The Web App is meant just for that. It offers you a few helpful features. First of all it gives you overview of your collections and allows you to drill down. You can browse the raw meta data of all the objects (or the filtered ones) and you can select representative sample objects based on some algorithms.
If you would like to do some other (more complex analysis), you can easily export all the data (or some filter) to a .csv file and then continue with a spreadsheet processor.
On top of this, you can export a special profile (in xml format) and use it in the new Plato 4 version (coming soon). This will automatically fill in the basis of your plan and even more. Through the REST API, you can also connect c3po with Scout – the SCAPE preservation monitor. It will periodically talk to c3po and monitor your profile for some special changes. All this works already and will be released really soon. Pretty neat ha?
tl;dr Analyse and filter the content with the Web App. Export to csv and process with other tools. Integrate the profile with Plato and Scout.
Result
If you find this somewhat interesting, then please check out the following screencast that demonstrates c3po and leave me a comment.
Limitations
Well, as any software, there are limitations. Here are some of the most important ones.
– Obviously, c3po's data quality is as good as the quality of the provided meta data. We need better characterisation. What is even more important, we need more performant characterisation. c3po does not include the time for characterising the content, which can be very long.
– Currently, only basic visualisations of the data are generated. What is more, only based on a single property. Clearly, it will be helpful if there is the possibility to choose between different types of data and combinations of two or more properties.
– Only FITS is supported (for now).
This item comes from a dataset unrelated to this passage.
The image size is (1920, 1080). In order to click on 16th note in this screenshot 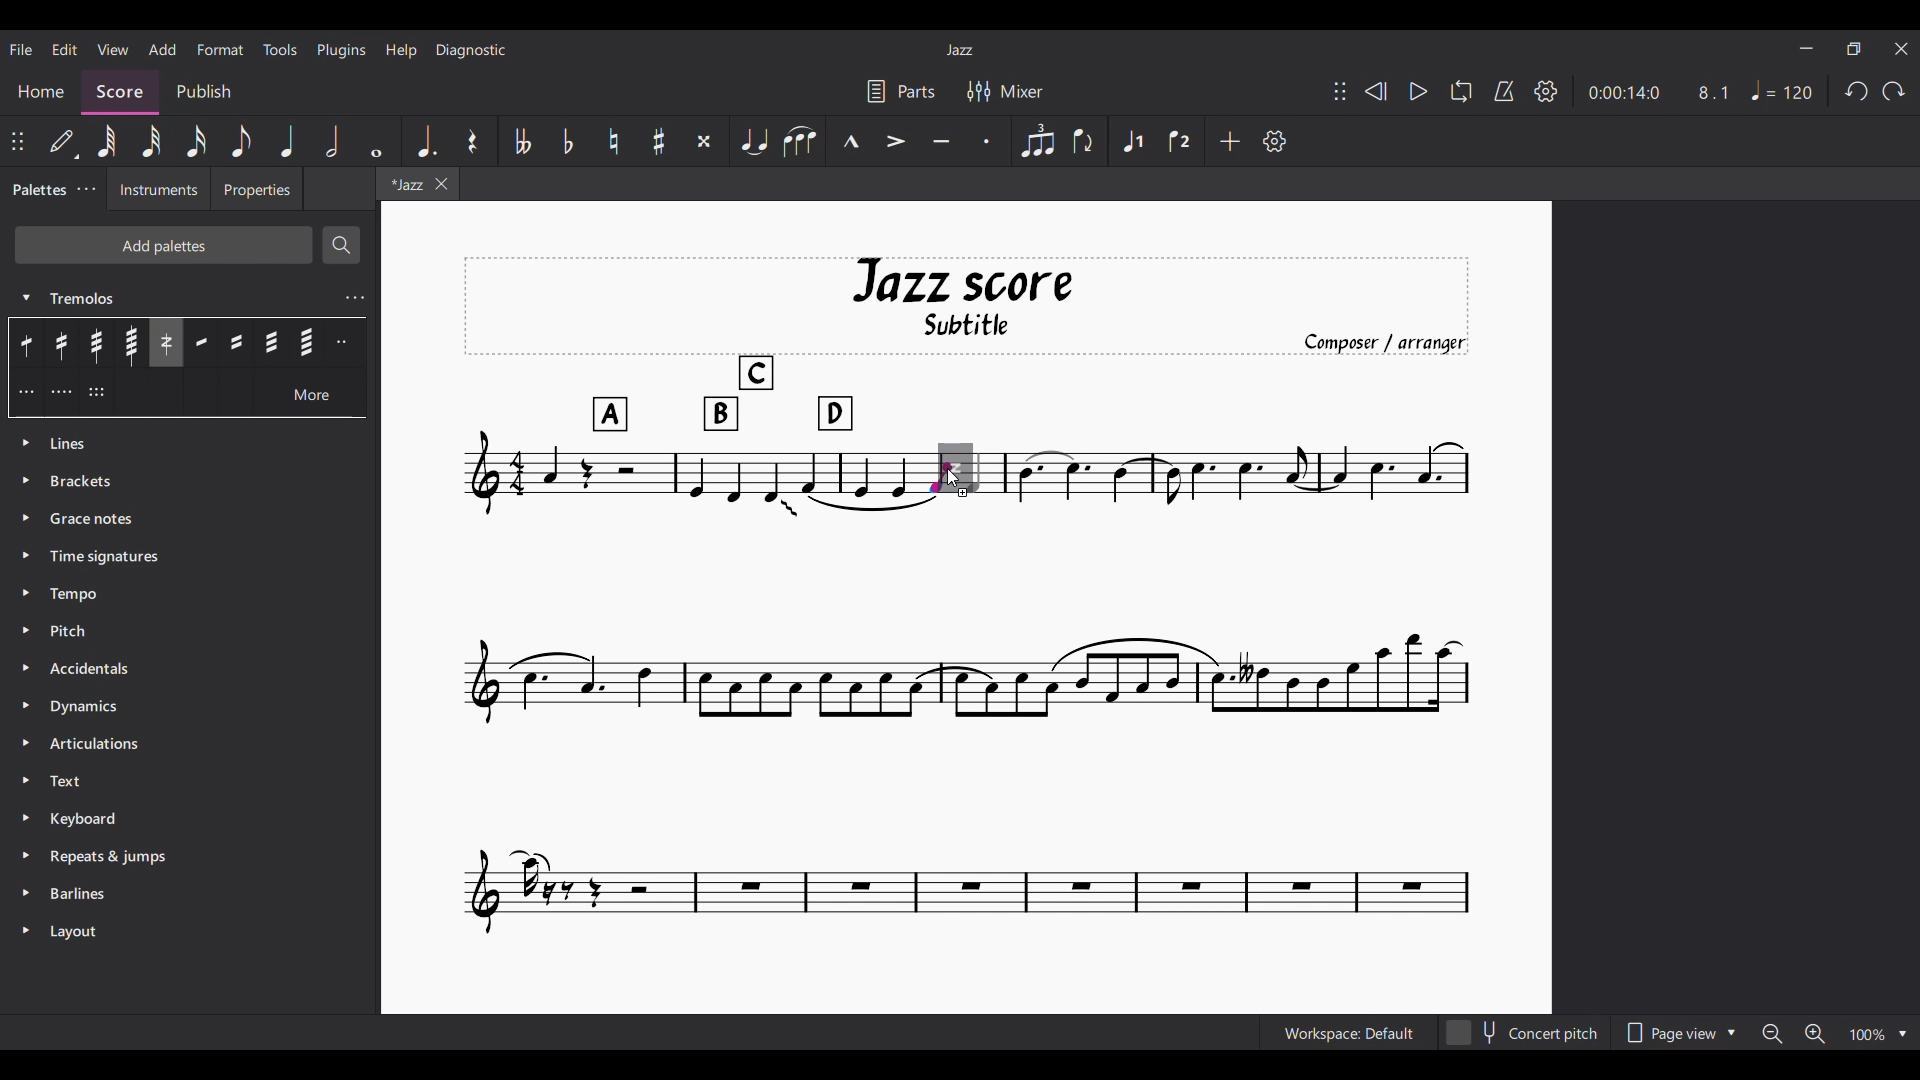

Other formats can be included by implementing a small adaptor that understands them. In this case other great identification and characterisation tools, such as the jpylyzer can be used.
Next Steps
As next steps I plan to do some more tests over larger collections in order to find out bugs, problems, and bottlenecks, and to figure out how the web app can be enhanced. I will try to cope with the aforementioned limitations and will concentrate on stability and integration with other components.
One more thing:
In the beginning of December, the first SCAPE Training Event will be hosted in Guimaraes, Portugal. I will present c3po there, so if you are interested and want to talk to me, consider joining.
Links:
http://ifs.tuwien.ac.at/imp/c3po
https://github.com/peshkira/c3po
Wow, you actually read whole thing. You rock!